BEGIN

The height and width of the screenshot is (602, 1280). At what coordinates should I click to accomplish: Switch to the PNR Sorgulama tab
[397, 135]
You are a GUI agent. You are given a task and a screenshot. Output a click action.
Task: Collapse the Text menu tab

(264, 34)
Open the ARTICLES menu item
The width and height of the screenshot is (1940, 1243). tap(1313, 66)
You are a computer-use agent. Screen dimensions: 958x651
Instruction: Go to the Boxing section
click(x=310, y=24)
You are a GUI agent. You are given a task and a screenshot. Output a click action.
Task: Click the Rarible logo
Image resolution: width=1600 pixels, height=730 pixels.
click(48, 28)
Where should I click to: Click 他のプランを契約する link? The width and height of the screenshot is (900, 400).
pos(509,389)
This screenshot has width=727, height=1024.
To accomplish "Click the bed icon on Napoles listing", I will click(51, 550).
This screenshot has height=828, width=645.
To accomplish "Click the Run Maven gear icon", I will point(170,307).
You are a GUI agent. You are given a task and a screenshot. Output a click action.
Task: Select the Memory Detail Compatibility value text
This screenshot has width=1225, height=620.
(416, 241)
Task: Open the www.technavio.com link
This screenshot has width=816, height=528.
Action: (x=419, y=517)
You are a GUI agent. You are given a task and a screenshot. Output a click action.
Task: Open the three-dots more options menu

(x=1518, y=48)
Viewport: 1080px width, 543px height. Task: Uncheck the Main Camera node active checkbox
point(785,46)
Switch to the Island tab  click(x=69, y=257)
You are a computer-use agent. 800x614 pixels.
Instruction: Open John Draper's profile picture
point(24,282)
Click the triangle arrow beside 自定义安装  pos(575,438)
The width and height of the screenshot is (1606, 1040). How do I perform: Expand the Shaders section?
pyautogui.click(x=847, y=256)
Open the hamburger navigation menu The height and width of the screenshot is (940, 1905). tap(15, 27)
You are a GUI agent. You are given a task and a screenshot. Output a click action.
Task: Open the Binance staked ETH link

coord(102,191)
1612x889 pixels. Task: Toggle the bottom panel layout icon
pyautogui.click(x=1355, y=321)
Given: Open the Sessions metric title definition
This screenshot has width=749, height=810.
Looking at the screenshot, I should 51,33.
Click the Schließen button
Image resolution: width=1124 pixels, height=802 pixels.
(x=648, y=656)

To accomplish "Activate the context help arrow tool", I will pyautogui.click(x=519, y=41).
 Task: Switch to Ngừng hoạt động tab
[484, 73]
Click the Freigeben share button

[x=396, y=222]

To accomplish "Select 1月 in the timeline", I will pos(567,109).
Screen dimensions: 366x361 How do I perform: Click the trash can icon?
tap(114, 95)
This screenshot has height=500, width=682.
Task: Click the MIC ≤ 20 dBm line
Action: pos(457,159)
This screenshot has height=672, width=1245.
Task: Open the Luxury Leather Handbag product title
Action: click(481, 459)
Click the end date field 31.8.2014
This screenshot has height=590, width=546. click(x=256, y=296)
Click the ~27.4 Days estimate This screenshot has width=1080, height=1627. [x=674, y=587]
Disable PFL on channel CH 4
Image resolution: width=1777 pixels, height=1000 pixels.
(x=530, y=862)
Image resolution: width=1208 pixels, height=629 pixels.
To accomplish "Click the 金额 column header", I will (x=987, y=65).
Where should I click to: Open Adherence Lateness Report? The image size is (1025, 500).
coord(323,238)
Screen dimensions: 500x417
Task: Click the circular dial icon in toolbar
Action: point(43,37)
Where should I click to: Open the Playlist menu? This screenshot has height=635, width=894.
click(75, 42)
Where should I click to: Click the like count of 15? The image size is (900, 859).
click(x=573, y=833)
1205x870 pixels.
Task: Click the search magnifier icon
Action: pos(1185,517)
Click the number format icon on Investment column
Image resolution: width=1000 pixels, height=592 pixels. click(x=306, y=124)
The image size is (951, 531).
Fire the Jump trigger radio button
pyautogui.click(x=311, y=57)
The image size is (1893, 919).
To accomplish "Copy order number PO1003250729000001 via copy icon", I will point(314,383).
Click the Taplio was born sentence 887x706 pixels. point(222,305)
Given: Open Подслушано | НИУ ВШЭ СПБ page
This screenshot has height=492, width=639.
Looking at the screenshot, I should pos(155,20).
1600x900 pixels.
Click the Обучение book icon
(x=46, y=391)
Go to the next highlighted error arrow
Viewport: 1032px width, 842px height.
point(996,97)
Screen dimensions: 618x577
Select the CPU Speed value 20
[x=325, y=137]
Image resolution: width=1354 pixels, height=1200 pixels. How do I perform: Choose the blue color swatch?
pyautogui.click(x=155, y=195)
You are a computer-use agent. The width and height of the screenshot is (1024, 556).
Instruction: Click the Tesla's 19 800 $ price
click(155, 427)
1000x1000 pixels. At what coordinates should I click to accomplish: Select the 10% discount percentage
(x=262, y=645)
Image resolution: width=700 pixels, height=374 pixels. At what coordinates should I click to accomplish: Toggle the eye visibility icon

END

ACTIVITY:
The entries above must be copied verbatim. Leave none out.

COMPLETED TASK:
The height and width of the screenshot is (602, 1280). At what coordinates should I click to accomplish: Switch to the PNR Sorgulama tab
[397, 135]
You are a GUI agent. You are given a task and a screenshot. Output a click action.
Task: Collapse the Text menu tab

(264, 34)
Open the ARTICLES menu item
The width and height of the screenshot is (1940, 1243). tap(1313, 66)
You are a computer-use agent. Screen dimensions: 958x651
Instruction: Go to the Boxing section
click(x=310, y=24)
You are a GUI agent. You are given a task and a screenshot. Output a click action.
Task: Click the Rarible logo
Image resolution: width=1600 pixels, height=730 pixels.
click(48, 28)
Where should I click to: Click 他のプランを契約する link? The width and height of the screenshot is (900, 400).
pos(509,389)
This screenshot has width=727, height=1024.
To accomplish "Click the bed icon on Napoles listing", I will click(51, 550).
This screenshot has height=828, width=645.
To accomplish "Click the Run Maven gear icon", I will point(170,307).
You are a GUI agent. You are given a task and a screenshot. Output a click action.
Task: Select the Memory Detail Compatibility value text
This screenshot has width=1225, height=620.
(416, 241)
Task: Open the www.technavio.com link
This screenshot has width=816, height=528.
Action: (x=419, y=517)
You are a GUI agent. You are given a task and a screenshot. Output a click action.
Task: Open the three-dots more options menu

(x=1518, y=48)
Viewport: 1080px width, 543px height. Task: Uncheck the Main Camera node active checkbox
point(785,46)
Switch to the Island tab  click(x=69, y=257)
You are a computer-use agent. 800x614 pixels.
Instruction: Open John Draper's profile picture
point(24,282)
Click the triangle arrow beside 自定义安装  pos(575,438)
The width and height of the screenshot is (1606, 1040). How do I perform: Expand the Shaders section?
pyautogui.click(x=847, y=256)
Open the hamburger navigation menu The height and width of the screenshot is (940, 1905). tap(15, 27)
You are a GUI agent. You are given a task and a screenshot. Output a click action.
Task: Open the Binance staked ETH link

coord(102,191)
1612x889 pixels. Task: Toggle the bottom panel layout icon
pyautogui.click(x=1355, y=321)
Given: Open the Sessions metric title definition
This screenshot has width=749, height=810.
Looking at the screenshot, I should 51,33.
Click the Schließen button
Image resolution: width=1124 pixels, height=802 pixels.
(x=648, y=656)

To accomplish "Activate the context help arrow tool", I will pyautogui.click(x=519, y=41).
 Task: Switch to Ngừng hoạt động tab
[484, 73]
Click the Freigeben share button

[x=396, y=222]

To accomplish "Select 1月 in the timeline", I will pos(567,109).
Screen dimensions: 366x361 How do I perform: Click the trash can icon?
tap(114, 95)
This screenshot has height=500, width=682.
Task: Click the MIC ≤ 20 dBm line
Action: pos(457,159)
This screenshot has height=672, width=1245.
Task: Open the Luxury Leather Handbag product title
Action: click(481, 459)
Click the end date field 31.8.2014
This screenshot has height=590, width=546. click(x=256, y=296)
Click the ~27.4 Days estimate This screenshot has width=1080, height=1627. [x=674, y=587]
Disable PFL on channel CH 4
Image resolution: width=1777 pixels, height=1000 pixels.
(x=530, y=862)
Image resolution: width=1208 pixels, height=629 pixels.
To accomplish "Click the 金额 column header", I will (x=987, y=65).
Where should I click to: Open Adherence Lateness Report? The image size is (1025, 500).
coord(323,238)
Screen dimensions: 500x417
Task: Click the circular dial icon in toolbar
Action: point(43,37)
Where should I click to: Open the Playlist menu? This screenshot has height=635, width=894.
click(75, 42)
Where should I click to: Click the like count of 15? The image size is (900, 859).
click(x=573, y=833)
1205x870 pixels.
Task: Click the search magnifier icon
Action: pos(1185,517)
Click the number format icon on Investment column
Image resolution: width=1000 pixels, height=592 pixels. click(x=306, y=124)
The image size is (951, 531).
Fire the Jump trigger radio button
pyautogui.click(x=311, y=57)
The image size is (1893, 919).
To accomplish "Copy order number PO1003250729000001 via copy icon", I will point(314,383).
Click the Taplio was born sentence 887x706 pixels. point(222,305)
Given: Open Подслушано | НИУ ВШЭ СПБ page
This screenshot has height=492, width=639.
Looking at the screenshot, I should pos(155,20).
1600x900 pixels.
Click the Обучение book icon
(x=46, y=391)
Go to the next highlighted error arrow
Viewport: 1032px width, 842px height.
point(996,97)
Screen dimensions: 618x577
Select the CPU Speed value 20
[x=325, y=137]
Image resolution: width=1354 pixels, height=1200 pixels. How do I perform: Choose the blue color swatch?
pyautogui.click(x=155, y=195)
You are a computer-use agent. The width and height of the screenshot is (1024, 556).
Instruction: Click the Tesla's 19 800 $ price
click(155, 427)
1000x1000 pixels. At what coordinates should I click to accomplish: Select the 10% discount percentage
(x=262, y=645)
Image resolution: width=700 pixels, height=374 pixels. At what coordinates should I click to accomplish: Toggle the eye visibility icon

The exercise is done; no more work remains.